EXERCISE DIRECTIONS ->
Reproduce exactly the lines below, from the first through the one containing "Given: Choose the", and nothing more.

BEGIN

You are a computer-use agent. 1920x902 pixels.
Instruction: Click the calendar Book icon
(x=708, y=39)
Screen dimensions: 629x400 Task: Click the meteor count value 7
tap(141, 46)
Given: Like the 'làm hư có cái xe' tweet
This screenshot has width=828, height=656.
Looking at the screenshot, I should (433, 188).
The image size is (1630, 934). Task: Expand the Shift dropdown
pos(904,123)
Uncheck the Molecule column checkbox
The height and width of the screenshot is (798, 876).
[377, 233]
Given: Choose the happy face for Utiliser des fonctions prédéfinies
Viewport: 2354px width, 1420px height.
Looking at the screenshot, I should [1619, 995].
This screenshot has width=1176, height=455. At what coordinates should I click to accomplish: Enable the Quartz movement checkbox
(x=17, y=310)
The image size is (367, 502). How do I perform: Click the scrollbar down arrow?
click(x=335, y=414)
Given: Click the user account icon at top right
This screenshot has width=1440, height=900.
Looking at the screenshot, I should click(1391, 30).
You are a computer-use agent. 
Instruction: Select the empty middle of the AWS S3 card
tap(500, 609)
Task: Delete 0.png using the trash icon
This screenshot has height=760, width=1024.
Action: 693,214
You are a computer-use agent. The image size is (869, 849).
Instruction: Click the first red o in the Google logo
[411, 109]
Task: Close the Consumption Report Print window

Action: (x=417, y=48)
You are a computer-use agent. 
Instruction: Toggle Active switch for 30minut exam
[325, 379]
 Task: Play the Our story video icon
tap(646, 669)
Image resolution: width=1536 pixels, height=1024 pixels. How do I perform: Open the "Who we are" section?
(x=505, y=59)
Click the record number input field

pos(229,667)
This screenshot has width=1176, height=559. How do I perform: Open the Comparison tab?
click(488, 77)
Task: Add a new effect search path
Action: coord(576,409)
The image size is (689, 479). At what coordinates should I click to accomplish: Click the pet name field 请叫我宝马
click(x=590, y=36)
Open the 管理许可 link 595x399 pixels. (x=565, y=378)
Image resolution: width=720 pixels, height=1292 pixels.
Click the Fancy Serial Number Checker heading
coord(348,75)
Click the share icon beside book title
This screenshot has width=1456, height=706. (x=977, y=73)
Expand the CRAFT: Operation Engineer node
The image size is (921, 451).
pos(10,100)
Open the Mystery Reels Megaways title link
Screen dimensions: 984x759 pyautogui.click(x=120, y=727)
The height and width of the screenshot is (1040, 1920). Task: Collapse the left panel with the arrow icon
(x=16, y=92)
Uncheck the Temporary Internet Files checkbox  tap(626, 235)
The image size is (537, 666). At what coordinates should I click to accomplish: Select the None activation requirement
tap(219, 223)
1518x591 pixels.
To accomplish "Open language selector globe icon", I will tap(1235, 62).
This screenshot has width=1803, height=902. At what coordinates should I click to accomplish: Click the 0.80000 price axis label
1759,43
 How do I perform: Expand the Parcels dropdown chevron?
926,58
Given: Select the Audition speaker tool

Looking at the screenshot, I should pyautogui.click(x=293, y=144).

END

SOLUTION FOR THIS TASK ->
You are a computer-use agent. 1920x902 pixels.
Instruction: Click the calendar Book icon
(x=708, y=39)
Screen dimensions: 629x400 Task: Click the meteor count value 7
tap(141, 46)
Given: Like the 'làm hư có cái xe' tweet
This screenshot has width=828, height=656.
Looking at the screenshot, I should (433, 188).
The image size is (1630, 934). Task: Expand the Shift dropdown
pos(904,123)
Uncheck the Molecule column checkbox
The height and width of the screenshot is (798, 876).
[377, 233]
Given: Choose the happy face for Utiliser des fonctions prédéfinies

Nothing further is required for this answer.